PSN in the power delivery network of an integrated circuit is composed of two major components: (a) resistive noise, which is estimated by the product of the current drawn and the lumped resistance of the circuit; and (b) inductive noise that is caused by the inductance the power grid and is proportional to the rate of change of current through the inductance (\(\frac{{\varDelta }i}{{\varDelta }t}\)). For a distributed system such as a NoC, the latter takes a central component [2].

A high inductive noise is responsible for the intermittent peaks in the cycle-wise noise profile of a NoC. Basu et al. have recently demonstrated that, in an \(8 \times 8\) NoC, the peak PSN can increase from 40% of the supply voltage at the 32-nm technology node to about 80% of the supply voltage at the 14-nm technology node, while running a uniform-random synthetic traffic pattern [2]. Voltage droop due to PSN can radically degrade the delay of various on-chip circuit components. Such increase in the delay has the potential to engender timing errors in the pipe-stages of the NoC routers, thus severely impacting the reliability as well as the performance of the overall on-chip communication.

Although recent works [2, 27] tackle the PSN problem in NoCs to some extent, they do not guarantee the worst-case peak PSN—a determinant of the NoC reliability—across different operating conditions, realistically conceivable, for any parallel workload. Moreover, these works do not provide any bounds on the temporal PSN profile for a router, given an application execution. Consequently, existing approaches to mitigate PSN are a far cry from a truly reliable NoC design paradigm that can be deployed in mission-critical systems. On the contrary, this work shows that probabilistic model checking, despite its inherent challenges, can offer precise bounds on the performance and reliability with common environment assumptions, leading the way to future reliable NoC design.

3 Related Work

Reliable and energy efficient communication is the backbone of many-core systems. Significant recent research exploring reactive, proactive and predictive techniques has focused on addressing the challenges of fault tolerance in NoC [4, 5, 7, 17, 28]. However, a wide majority of these works are simulation-based analyses, which cannot provide rigorous reliability and performance guarantees.

Formal verification in NoC architectures has largely been focused on functional correctness of routing algorithms [26, 31, 32]. Zhang et al. investigate properties of deadlock and livelock freedom and tolerance to link failure, and use model checking to enhance an existing routing protocol [31, 32]. Based on theorem proving techniques, the DCI2 developed by Verbeek demonstrates significant scalability in proving properties of deadlock and livelock freedom and topology violations of statically determined routing logic [29]. Accurate assessment of NoC reliability has to incorporate quantitative aspects depicting the inherent distributive and reactive nature of NoC. Coste et al. presents in [8] a translation procedure to convert existing functional model into Markov chains for the evaluation of the latency of memory accesses over a Globally Asynchronous Locally Synchronous (GALS) NoC. Nevertheless, the scope of existing literature in probabilistic verification of the NoC is minimal.

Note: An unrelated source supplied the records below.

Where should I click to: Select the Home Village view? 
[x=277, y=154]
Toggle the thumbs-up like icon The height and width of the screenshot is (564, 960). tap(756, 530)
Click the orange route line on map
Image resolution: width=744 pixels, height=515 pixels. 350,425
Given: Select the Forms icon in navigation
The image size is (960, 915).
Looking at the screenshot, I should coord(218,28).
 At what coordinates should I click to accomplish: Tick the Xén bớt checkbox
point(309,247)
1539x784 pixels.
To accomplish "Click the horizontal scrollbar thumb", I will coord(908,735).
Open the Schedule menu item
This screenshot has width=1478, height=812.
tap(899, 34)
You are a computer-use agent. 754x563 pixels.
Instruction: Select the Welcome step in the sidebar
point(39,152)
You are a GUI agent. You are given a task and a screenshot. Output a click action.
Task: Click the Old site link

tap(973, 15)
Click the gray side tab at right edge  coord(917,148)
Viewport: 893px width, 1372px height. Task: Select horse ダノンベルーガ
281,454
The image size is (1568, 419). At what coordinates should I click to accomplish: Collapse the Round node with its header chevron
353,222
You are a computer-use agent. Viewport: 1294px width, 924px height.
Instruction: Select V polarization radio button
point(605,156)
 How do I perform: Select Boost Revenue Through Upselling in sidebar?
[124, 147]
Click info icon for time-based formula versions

On the other hand, researchers have extensively employed probabilistic verification to assess and improve reliability, resilience, and security of computer hardware designs [10, 24, 25, 30]. For example, Han et al. demonstrate how to obtain the fundamental error bounds by using bifurcation analysis based on probabilistic models of unreliable gates [14]. Kumar et al. propose an automatic compositional reasoning technique to improve the scalability of probabilistic model checking of hardware systems [19]. Mundhenk et al. propose probabilistic model checking for the security analysis of automotive architectures at the system level [23]. However, the dividends of these works have not yet been carried forward to the NoC domain.

Fig. 1.
figure 1

NoC router model.

4 Conflict Resolution in Central Routers

Figure 1 depicts the central router of an \(8 \times 8\), two-dimensional mesh NoC network [2]. It has four full-duplex channels with the bandwidth of one flit of a network packet, where each channel has a buffer with the capability of storing four flits. The router simultaneously transmits and receives flits in all four directions. Assume that each flit carries the next forwarding direction, and that a flit is not diverted back to its incoming direction. The forwarding direction is used for the arbiter in the central router to detect possible conflicts. The arbiter resolves conflicts, created by multiple flits originated from the four buffers attempting the same output direction. The order of conflict resolution relies on the Round Robin scheduling mechanism to guarantee fairness and starvation-free arbitration. The input interface handles flits arrived from all of four directions, and accommodates them in the first available space in the corresponding buffer. The output interface directs flits from the arbiter that are ready to be dispatched to the neighboring routers. The rest of this section describes details of the arbiter’s conflict resolution mechanism.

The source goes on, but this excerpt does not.